Saved entries:

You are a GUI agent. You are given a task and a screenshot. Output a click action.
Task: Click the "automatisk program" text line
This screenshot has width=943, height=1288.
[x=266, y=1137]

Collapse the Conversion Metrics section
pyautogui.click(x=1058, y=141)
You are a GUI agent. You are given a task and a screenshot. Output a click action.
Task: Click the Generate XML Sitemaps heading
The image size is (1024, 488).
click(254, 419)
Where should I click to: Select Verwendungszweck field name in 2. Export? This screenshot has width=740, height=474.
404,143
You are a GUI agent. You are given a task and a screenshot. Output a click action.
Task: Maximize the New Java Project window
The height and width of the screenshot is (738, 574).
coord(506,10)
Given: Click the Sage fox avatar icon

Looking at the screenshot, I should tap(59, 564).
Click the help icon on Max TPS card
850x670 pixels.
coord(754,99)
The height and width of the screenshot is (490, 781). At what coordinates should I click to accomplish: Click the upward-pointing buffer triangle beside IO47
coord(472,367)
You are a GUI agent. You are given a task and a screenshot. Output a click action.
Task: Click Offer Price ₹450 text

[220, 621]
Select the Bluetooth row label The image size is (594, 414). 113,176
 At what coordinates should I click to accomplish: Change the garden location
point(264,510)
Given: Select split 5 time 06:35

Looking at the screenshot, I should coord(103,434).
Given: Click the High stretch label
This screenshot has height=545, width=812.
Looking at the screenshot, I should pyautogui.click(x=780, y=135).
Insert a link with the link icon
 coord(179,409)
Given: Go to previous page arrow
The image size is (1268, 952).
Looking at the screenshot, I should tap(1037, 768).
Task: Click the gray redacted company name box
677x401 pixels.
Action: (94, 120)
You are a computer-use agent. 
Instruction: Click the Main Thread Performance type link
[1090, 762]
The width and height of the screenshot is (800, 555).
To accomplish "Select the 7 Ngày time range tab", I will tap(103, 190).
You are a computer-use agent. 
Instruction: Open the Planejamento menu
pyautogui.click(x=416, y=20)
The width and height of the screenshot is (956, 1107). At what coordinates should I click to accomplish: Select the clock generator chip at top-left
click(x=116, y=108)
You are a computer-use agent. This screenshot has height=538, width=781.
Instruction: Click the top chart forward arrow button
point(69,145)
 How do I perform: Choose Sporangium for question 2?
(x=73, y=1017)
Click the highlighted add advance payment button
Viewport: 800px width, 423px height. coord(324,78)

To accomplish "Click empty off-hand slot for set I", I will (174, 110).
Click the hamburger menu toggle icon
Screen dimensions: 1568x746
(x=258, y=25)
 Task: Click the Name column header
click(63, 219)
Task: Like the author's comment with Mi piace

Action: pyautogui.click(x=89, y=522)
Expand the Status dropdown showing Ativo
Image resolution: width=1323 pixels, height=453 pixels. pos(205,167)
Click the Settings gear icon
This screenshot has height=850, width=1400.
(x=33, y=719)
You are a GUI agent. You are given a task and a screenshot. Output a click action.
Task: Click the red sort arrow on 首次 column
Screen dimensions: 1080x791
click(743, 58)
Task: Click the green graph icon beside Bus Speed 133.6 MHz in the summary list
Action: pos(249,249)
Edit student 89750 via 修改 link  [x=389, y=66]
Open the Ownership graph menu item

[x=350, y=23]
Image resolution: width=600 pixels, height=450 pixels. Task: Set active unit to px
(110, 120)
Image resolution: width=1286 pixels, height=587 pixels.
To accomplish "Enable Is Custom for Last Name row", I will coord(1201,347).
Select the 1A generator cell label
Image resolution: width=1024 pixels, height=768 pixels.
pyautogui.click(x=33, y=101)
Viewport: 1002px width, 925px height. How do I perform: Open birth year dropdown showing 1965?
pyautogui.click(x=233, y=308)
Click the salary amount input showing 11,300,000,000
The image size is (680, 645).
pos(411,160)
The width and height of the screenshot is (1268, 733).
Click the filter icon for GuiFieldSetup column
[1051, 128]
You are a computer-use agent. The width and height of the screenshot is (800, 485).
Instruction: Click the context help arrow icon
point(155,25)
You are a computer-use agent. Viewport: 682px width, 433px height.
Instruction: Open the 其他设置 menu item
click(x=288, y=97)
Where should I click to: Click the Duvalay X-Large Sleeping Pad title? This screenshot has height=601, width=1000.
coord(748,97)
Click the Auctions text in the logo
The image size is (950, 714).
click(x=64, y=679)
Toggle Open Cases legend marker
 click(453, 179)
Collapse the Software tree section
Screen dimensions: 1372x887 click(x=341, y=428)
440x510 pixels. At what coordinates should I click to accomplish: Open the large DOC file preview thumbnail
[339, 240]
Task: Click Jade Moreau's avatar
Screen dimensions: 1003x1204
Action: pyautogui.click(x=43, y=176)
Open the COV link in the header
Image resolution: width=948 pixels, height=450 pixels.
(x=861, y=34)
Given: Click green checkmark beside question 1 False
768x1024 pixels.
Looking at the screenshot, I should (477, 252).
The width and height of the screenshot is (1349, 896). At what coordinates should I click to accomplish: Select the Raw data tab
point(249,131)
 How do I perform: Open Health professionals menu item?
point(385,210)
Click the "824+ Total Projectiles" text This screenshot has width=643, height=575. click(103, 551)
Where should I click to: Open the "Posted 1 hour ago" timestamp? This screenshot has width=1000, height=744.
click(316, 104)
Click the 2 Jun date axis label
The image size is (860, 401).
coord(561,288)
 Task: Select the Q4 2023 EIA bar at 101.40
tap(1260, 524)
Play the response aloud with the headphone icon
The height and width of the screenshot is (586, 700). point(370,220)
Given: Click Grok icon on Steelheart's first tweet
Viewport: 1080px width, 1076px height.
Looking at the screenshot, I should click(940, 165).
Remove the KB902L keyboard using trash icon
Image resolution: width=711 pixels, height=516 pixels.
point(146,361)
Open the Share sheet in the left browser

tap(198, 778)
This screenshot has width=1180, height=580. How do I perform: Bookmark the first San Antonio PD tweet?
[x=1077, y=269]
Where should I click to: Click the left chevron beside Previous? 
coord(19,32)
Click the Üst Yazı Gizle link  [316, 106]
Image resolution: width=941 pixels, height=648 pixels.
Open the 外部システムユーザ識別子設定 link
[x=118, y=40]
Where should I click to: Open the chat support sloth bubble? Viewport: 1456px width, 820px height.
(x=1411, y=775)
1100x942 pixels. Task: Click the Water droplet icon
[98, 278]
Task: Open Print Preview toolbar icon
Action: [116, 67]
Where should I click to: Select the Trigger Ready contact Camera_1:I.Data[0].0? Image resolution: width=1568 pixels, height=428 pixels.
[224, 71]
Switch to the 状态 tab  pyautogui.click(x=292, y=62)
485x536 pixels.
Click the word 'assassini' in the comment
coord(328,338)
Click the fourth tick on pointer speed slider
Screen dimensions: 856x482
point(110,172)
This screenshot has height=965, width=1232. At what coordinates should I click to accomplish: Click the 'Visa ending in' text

• _Task to carry out_:
Copy each line of the records that has "computer" in it.

• _Response to the exercise_:
You are a computer-use agent. 
You are a computer-use agent. 
You are a computer-use agent. This screenshot has height=538, width=781.
You are a computer-use agent. The width and height of the screenshot is (800, 485).
You are a computer-use agent. Viewport: 682px width, 433px height.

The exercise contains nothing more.